• [Exercise]
Here the job is to return only the lines of the material, exactly, from the first one to the line with "Task: Open the Virus information link".

• [Record excerpts]
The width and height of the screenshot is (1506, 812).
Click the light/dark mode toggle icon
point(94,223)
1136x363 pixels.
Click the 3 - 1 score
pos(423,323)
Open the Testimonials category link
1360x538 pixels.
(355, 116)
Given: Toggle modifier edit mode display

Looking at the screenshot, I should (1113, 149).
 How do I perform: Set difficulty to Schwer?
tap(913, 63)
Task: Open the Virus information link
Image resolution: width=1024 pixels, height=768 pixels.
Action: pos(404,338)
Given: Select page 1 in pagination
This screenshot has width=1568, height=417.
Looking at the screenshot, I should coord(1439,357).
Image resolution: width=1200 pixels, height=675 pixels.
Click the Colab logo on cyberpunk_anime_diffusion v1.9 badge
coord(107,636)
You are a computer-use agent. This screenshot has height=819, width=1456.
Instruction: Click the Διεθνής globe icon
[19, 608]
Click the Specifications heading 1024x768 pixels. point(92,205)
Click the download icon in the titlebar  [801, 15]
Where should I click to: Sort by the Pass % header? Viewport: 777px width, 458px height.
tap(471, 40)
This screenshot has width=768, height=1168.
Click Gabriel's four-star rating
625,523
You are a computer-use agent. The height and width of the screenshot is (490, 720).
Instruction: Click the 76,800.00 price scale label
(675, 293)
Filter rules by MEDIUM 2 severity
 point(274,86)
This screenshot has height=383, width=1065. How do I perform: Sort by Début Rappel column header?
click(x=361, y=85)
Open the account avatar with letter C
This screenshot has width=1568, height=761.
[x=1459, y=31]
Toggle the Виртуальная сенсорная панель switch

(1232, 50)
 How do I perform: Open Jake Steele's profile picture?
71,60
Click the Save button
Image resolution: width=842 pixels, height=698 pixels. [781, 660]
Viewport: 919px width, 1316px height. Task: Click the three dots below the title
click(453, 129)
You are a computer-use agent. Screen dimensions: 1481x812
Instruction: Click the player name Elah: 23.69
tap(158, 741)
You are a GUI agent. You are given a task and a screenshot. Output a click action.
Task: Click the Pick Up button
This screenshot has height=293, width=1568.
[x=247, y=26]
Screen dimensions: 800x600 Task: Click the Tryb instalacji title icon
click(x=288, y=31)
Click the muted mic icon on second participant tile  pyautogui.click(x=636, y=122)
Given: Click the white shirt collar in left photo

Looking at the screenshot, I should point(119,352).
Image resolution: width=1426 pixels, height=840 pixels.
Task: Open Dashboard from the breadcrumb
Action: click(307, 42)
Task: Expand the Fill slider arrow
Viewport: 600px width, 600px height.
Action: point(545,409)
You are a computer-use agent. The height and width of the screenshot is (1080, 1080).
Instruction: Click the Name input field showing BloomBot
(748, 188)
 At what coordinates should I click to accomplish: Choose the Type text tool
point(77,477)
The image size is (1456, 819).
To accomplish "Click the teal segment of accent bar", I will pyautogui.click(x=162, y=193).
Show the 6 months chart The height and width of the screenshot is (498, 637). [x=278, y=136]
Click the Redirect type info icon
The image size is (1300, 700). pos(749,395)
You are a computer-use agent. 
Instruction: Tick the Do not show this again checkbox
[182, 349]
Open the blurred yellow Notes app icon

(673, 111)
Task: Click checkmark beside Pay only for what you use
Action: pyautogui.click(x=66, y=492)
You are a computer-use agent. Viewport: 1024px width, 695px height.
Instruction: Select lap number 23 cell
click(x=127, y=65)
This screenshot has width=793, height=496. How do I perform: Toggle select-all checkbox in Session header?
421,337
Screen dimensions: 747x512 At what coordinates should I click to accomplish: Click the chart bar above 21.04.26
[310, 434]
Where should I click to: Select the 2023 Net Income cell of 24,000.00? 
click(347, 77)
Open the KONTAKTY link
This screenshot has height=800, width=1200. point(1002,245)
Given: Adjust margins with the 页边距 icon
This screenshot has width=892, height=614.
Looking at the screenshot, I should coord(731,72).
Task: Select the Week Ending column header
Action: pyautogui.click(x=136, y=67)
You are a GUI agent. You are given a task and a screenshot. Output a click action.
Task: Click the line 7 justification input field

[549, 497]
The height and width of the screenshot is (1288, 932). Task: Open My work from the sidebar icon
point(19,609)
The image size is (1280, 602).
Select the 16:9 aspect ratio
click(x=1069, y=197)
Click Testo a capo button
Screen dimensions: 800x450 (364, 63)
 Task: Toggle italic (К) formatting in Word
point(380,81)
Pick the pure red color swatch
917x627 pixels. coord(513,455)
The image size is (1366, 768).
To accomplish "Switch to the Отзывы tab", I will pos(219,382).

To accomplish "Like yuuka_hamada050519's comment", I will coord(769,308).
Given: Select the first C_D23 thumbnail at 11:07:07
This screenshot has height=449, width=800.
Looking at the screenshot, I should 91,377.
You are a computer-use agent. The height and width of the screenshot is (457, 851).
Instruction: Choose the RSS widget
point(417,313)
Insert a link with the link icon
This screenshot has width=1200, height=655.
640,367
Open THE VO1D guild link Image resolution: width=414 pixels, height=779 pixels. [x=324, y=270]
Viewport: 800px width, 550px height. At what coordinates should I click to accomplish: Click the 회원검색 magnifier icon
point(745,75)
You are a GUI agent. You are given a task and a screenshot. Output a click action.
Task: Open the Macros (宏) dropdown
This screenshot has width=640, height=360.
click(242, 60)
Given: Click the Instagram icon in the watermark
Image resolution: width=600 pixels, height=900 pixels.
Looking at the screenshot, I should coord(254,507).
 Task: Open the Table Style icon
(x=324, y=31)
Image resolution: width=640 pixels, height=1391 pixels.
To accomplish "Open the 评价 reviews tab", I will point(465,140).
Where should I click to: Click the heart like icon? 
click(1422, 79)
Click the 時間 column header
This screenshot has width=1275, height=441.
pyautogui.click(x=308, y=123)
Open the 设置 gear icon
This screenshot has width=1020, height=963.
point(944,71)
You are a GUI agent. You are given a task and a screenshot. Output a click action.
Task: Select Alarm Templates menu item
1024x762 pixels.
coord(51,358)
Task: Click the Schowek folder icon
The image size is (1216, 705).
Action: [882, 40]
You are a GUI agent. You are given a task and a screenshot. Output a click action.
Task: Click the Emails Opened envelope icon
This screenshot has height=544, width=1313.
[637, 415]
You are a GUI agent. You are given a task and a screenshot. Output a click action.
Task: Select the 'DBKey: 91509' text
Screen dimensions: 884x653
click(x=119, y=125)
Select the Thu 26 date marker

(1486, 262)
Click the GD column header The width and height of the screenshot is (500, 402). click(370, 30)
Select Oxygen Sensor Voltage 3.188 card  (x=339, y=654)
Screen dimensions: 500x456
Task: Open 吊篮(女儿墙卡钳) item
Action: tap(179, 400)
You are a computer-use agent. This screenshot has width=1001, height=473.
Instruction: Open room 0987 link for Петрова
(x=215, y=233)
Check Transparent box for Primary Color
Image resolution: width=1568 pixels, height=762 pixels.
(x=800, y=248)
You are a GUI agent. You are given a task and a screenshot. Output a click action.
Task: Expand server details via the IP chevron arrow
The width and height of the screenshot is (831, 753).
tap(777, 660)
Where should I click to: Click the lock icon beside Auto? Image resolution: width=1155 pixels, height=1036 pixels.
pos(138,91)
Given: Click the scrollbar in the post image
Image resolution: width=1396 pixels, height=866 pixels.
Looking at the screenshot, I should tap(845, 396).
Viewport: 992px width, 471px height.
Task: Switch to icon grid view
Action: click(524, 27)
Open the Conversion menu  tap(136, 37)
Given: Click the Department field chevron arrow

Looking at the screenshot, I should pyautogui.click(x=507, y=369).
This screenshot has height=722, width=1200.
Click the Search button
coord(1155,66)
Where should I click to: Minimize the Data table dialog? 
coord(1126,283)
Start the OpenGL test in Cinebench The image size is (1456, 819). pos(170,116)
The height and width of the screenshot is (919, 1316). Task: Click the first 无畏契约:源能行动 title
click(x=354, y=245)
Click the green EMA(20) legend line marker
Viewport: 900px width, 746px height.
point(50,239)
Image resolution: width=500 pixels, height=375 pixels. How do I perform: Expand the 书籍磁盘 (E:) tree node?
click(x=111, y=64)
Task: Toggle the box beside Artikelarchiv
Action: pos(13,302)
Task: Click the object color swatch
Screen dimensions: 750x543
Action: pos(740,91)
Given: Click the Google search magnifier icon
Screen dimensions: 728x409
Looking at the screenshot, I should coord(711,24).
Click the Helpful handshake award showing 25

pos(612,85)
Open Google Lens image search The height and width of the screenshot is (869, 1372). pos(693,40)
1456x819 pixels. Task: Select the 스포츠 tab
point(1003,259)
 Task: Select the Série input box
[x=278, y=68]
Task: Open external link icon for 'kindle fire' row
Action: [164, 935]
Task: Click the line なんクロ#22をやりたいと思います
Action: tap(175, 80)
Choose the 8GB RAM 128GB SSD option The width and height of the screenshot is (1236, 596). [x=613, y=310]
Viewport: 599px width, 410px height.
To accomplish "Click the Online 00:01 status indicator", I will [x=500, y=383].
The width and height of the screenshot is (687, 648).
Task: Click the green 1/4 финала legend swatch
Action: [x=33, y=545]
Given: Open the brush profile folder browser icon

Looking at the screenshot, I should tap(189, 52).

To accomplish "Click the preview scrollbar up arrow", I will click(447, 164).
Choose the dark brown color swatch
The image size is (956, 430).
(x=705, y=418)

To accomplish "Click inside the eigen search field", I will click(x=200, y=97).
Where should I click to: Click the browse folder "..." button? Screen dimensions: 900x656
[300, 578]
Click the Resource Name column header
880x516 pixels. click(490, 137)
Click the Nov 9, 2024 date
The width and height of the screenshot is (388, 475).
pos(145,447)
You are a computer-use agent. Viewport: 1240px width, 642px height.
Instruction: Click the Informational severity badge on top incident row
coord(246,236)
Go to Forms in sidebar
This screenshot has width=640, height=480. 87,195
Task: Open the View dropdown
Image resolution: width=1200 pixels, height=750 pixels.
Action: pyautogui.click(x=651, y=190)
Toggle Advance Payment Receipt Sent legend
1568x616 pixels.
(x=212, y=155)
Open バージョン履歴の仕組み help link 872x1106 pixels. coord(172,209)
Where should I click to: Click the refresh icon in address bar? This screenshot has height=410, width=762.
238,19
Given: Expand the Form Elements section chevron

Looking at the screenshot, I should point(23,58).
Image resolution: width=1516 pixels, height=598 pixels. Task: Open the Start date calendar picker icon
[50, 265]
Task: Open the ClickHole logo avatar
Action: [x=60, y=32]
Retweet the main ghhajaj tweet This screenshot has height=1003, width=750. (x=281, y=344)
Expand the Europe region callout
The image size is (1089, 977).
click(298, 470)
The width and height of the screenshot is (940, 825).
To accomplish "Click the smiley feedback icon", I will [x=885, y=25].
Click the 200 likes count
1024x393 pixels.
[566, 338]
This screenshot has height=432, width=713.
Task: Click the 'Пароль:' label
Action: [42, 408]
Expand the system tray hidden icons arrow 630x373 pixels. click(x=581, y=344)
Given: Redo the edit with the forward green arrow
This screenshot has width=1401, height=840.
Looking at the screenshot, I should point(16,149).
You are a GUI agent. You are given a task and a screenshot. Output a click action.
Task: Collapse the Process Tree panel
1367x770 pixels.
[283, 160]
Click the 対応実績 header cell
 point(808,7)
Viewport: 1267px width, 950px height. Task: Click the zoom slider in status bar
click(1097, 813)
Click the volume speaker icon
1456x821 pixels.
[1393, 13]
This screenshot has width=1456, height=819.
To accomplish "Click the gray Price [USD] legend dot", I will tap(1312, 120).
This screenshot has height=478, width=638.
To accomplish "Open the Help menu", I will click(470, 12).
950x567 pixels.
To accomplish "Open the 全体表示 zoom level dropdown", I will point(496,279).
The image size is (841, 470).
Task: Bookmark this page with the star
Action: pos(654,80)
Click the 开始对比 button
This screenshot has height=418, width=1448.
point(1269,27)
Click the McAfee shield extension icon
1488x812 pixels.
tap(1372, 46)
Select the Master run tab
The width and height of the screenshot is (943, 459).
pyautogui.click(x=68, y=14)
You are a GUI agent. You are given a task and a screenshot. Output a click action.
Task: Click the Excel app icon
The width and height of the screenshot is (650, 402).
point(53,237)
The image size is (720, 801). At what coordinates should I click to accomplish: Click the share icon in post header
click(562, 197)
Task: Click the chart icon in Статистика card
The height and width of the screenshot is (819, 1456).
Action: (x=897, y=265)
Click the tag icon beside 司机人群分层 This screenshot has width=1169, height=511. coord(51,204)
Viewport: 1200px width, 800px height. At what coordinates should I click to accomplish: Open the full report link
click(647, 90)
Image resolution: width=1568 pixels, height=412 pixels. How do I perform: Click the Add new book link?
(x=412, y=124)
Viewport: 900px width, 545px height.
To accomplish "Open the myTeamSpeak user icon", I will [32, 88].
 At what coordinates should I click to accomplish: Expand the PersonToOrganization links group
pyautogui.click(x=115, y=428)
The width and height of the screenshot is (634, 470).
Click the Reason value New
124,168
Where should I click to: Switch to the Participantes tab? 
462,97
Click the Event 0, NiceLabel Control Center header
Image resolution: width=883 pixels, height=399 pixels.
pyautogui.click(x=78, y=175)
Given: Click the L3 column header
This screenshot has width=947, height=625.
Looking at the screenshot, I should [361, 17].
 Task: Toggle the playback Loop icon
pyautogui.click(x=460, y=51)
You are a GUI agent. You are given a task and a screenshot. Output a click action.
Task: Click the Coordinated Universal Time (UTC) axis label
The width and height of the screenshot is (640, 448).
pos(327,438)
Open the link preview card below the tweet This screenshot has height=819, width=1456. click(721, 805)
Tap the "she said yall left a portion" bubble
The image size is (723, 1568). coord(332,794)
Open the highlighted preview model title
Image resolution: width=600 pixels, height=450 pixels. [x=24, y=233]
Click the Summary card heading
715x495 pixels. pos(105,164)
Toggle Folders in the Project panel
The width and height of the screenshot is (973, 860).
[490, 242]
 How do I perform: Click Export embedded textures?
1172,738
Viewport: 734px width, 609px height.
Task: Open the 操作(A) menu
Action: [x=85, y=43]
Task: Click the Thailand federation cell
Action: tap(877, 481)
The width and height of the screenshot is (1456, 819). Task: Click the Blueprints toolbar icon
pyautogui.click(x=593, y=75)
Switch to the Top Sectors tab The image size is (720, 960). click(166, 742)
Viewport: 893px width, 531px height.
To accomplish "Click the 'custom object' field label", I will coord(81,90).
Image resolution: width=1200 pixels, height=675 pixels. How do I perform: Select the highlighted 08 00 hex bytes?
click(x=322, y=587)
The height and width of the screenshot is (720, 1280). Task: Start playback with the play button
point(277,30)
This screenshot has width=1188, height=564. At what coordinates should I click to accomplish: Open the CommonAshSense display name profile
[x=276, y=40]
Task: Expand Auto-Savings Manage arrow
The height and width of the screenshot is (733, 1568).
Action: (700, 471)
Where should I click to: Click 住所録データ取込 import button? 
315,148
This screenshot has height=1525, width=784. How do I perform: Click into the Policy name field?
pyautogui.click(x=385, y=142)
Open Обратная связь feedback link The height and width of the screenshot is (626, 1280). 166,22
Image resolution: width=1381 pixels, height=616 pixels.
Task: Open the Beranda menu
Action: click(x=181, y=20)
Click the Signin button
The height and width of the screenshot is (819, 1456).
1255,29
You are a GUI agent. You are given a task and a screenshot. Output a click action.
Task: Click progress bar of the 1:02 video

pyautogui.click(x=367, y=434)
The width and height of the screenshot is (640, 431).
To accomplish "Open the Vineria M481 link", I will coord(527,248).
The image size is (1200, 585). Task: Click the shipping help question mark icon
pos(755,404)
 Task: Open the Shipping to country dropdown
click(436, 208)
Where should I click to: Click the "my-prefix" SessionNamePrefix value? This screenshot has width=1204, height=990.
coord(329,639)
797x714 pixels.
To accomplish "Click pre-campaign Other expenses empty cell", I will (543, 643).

• [Result]
The width and height of the screenshot is (1506, 812).
Click the light/dark mode toggle icon
point(94,223)
1136x363 pixels.
Click the 3 - 1 score
pos(423,323)
Open the Testimonials category link
1360x538 pixels.
(355, 116)
Given: Toggle modifier edit mode display

Looking at the screenshot, I should (1113, 149).
 How do I perform: Set difficulty to Schwer?
tap(913, 63)
Task: Open the Virus information link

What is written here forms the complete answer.